Никто никогда не позволил бы уже довольно пожилой женщине взять этого ребенка официально, тем более что она была учительницей с «волчьим билетом», которая, с учетом ее «темного» прошлого, могла работать только в самых захудалых школах, куда никто из «политически благонадежных» учителей работать не шел. Таких, как была та школа, где она работала сейчас, – в рабочем районе Вола. Скромная зарплата, которой едва хватало на жизнь, семья репрессирована, подозрительное прошлое – она была санитаркой в Армии Краёвой (АК), о чем система не забывала даже спустя тридцать лет… Все это лишало Стефанию даже призрачной надежды на официальное опекунство над найденным ребенком.

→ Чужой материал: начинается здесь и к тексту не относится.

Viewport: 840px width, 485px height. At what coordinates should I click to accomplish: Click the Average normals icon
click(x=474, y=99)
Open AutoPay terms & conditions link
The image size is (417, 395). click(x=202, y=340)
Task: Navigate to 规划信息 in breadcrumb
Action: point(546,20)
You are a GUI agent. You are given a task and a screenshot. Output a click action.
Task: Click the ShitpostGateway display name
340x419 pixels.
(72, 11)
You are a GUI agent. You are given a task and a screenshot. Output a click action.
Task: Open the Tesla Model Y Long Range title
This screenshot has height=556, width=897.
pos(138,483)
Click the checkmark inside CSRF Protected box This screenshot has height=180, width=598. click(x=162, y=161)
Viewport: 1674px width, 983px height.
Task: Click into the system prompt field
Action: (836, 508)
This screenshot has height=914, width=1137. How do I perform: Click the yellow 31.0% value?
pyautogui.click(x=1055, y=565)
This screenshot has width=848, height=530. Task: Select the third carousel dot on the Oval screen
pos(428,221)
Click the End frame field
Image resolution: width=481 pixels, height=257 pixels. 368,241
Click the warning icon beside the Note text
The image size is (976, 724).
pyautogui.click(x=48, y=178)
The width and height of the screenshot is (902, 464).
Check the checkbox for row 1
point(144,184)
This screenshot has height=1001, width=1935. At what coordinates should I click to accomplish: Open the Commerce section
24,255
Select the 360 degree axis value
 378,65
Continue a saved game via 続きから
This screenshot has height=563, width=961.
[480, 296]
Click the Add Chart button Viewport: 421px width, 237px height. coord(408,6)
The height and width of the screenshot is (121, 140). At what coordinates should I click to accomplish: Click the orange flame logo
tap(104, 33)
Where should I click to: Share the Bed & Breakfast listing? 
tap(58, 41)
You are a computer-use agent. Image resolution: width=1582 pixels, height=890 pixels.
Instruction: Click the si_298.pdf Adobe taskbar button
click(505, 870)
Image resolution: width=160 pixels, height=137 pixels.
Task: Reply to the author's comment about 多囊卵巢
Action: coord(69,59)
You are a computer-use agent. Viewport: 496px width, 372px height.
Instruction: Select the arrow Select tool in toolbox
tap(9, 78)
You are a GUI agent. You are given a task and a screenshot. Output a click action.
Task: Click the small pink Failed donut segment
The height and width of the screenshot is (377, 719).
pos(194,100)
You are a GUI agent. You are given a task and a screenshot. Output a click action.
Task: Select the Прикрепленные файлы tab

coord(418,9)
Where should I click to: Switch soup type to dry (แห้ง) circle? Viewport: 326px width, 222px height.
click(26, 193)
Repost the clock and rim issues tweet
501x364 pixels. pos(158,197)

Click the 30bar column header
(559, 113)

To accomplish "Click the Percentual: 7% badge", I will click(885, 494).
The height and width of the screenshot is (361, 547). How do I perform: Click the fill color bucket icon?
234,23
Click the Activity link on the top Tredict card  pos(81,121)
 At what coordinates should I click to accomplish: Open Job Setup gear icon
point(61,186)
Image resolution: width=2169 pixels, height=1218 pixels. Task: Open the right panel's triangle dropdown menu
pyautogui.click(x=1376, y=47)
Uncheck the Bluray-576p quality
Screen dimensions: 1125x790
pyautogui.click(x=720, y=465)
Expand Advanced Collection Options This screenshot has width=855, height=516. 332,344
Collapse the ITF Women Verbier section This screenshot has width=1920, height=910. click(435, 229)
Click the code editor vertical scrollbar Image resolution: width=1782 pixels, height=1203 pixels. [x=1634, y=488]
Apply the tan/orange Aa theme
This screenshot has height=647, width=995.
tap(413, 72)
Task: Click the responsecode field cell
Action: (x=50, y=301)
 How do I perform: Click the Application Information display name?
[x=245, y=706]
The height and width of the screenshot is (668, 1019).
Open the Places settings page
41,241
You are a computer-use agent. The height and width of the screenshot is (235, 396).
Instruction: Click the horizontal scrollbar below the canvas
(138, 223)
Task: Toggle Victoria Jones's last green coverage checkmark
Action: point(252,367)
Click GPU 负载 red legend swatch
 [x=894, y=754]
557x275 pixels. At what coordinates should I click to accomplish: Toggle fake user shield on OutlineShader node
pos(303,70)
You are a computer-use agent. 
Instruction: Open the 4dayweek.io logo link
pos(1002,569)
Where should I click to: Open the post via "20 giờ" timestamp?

А она решила, что этот ребенок – дар Божий.

И не сомневалась ни секунды: это ее ребенок. Она не могла его потерять.

В те годы Бещады были прибежищем тех, кого не принимала система, всяческих «пережитков прошлого»: в этих диких местах, порой не обозначенных ни на одной карте, спокойно и свободно жили солдаты АК, интеллигенция и шляхта – «враги» существующего строя. Здесь годами скрывались те, кому родина-мать стала мачехой, они мечтали о свободе и вынашивали планы победоносного возвращения, которым никогда не дано было сбыться.

Лучшего места для Стефании и ее вновь приобретенной дочки придумать было нельзя.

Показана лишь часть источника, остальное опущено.